Уже не одна тысяча вражеских солдат в зеленых, мышиных и черных мундирах, тупых курносых касках и рогатых пилотках нашла свою смерть на высотах вокруг Киева, в желтых полях несжатой ржи, в дубовых рощах и яблоневых садах; уже не одна сотня немецких самолетов, бессильно распростерши крылья, врезалась желтыми мордами в киевскую землю.
Второй месяц разбивались об этот город на днепровских кручах, как о скалу, волны немецкого наступления.
«С добрым утром! — свежим, бодрым голосом сказало вокзальное радио и хотело сказать еще что-то приятное, хорошее, но вместо этого зловеще зашипело и вдруг произнесло: — Воздушная тревога!»
В ясной голубизне неба над Дарницей появляются осиные тени «мессершмиттов». И сразу все вокруг ощетинивается невидимыми до сих пор стволами. Рявканье зенитных пушек сливается с длинными и короткими очередями пулеметов и трескотней винтовок.
Какое-то железнодорожное начальство, на ходу расстегивая кобуру, выбегает из стоящего поблизости служебного вагона и палит из пистолета.
— Рама! Рама!.. — и к ноющему, распарывающему небо звуку «мессершмиттов» прибавляется недовольное урчание накренившегося на крыло «фокке-вульфа», фотографирующего узел.
Яркое небо с молодым восходящим солнцем, радостно освещающим деревья, осыпанные яблоками и темно-малахитовыми сливами; резко звучащий в утреннем воздухе бодрый безостановочный стук винтовок и автоматов, белые шарики красиво разрывающейся в воздухе шрапнели, сопровождаемые свежими, звучными хлопками; хор гудков продолжающей жить и работать станции, двигающиеся по всем направлениям поезда, рожки стрелочников и заливистые свистки кондукторов создают картину какой-то необычайно грандиозной, не грозящей никакими опасностями игры.

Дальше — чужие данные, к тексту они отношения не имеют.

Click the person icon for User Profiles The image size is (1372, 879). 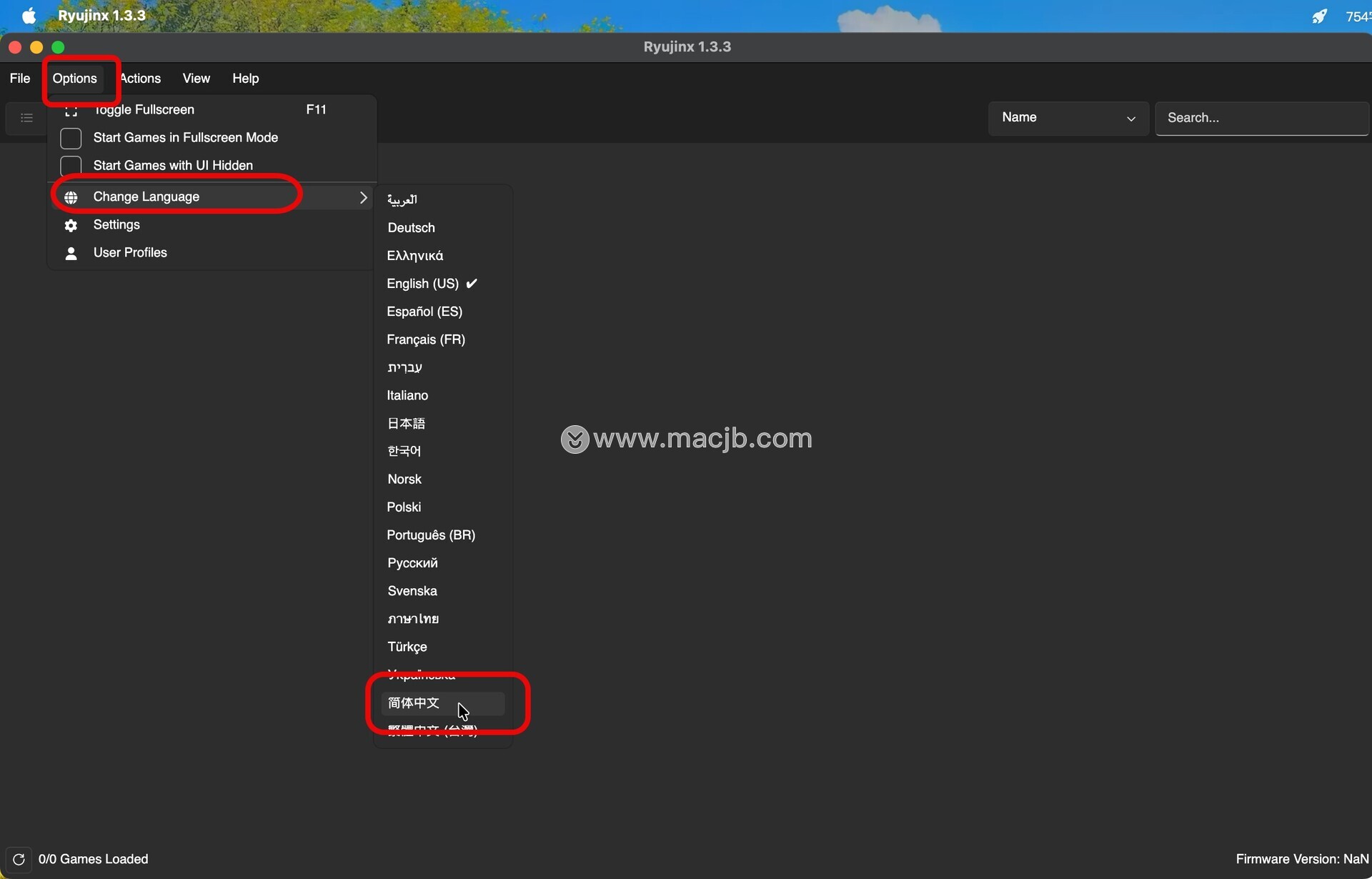pyautogui.click(x=71, y=253)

И объятый пламенем, словно сам собой загоревшийся, стремительно летящий к земле с длинным шлейфом красного дыма и вдруг рассыпающийся на куски «мессершмитт», и развернувшийся под крики стреляющих парашют, на котором выбросился немецкий летчик, и даже хлопки разорвавшихся где-то в стороне бомб, после которых обязательно кто-то знающе скажет: «Двухсотка!» — не нарушают, а, наоборот, усиливают это впечатление азартной, бодрой игры.
Но вот раздается крик:
— Депо горит!
Из длинных каменных корпусов вылетает кипящий, смешанный с пламенем, гигантский клуб дыма и, закрывая утреннее солнце, скоро застилает все вокруг.

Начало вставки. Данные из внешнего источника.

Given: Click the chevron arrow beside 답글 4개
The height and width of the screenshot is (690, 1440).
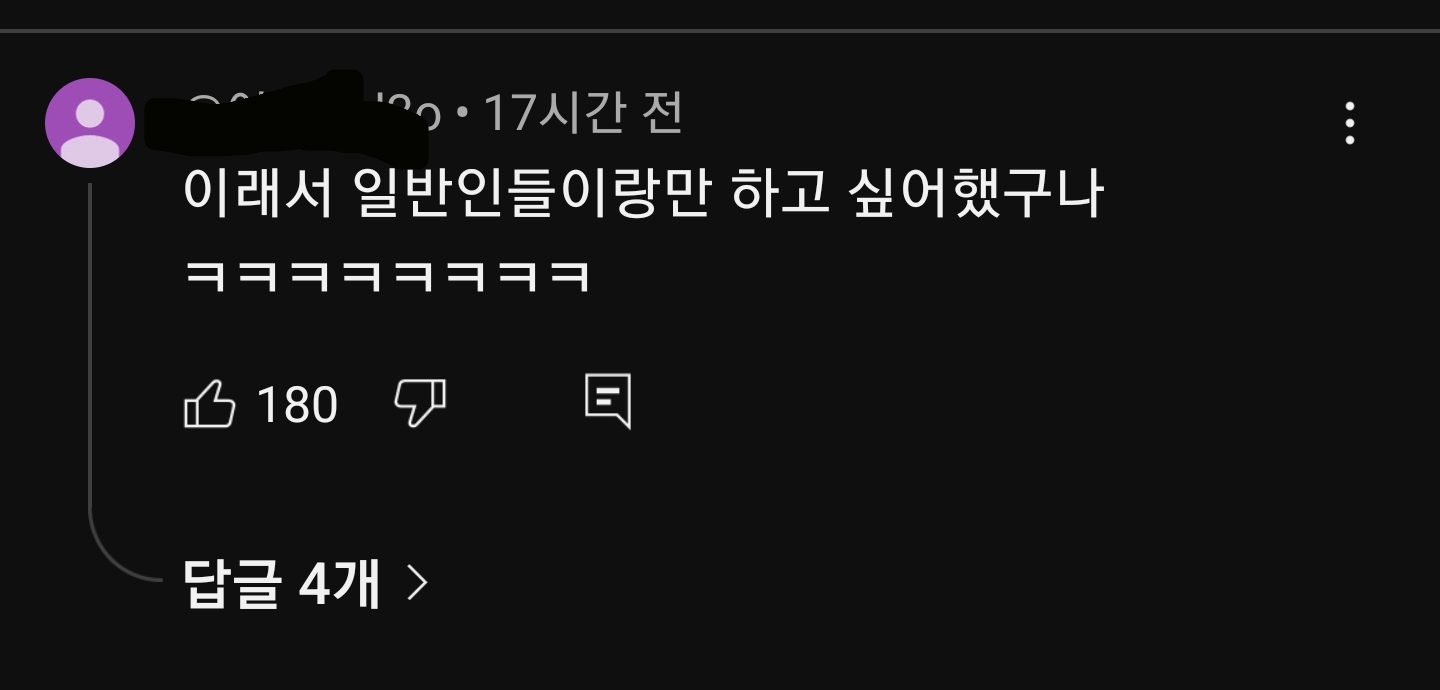Looking at the screenshot, I should tap(418, 582).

В горьком, едком дыму слышится душераздирающая сирена и проносятся санитарные автобусы с большими красными крестами на крышах.
Длинной вереницей молчаливо тянутся носилки, на которых с черными, сожженными лицами, в изодранных одеждах лежат люди, раздавленные, с оторванными ногами.
Проносят немецкого летчика с искаженным от боли и страха тощим, плоским, словно вырезанным из фанеры, лицом, и лицо это кажется маской войны.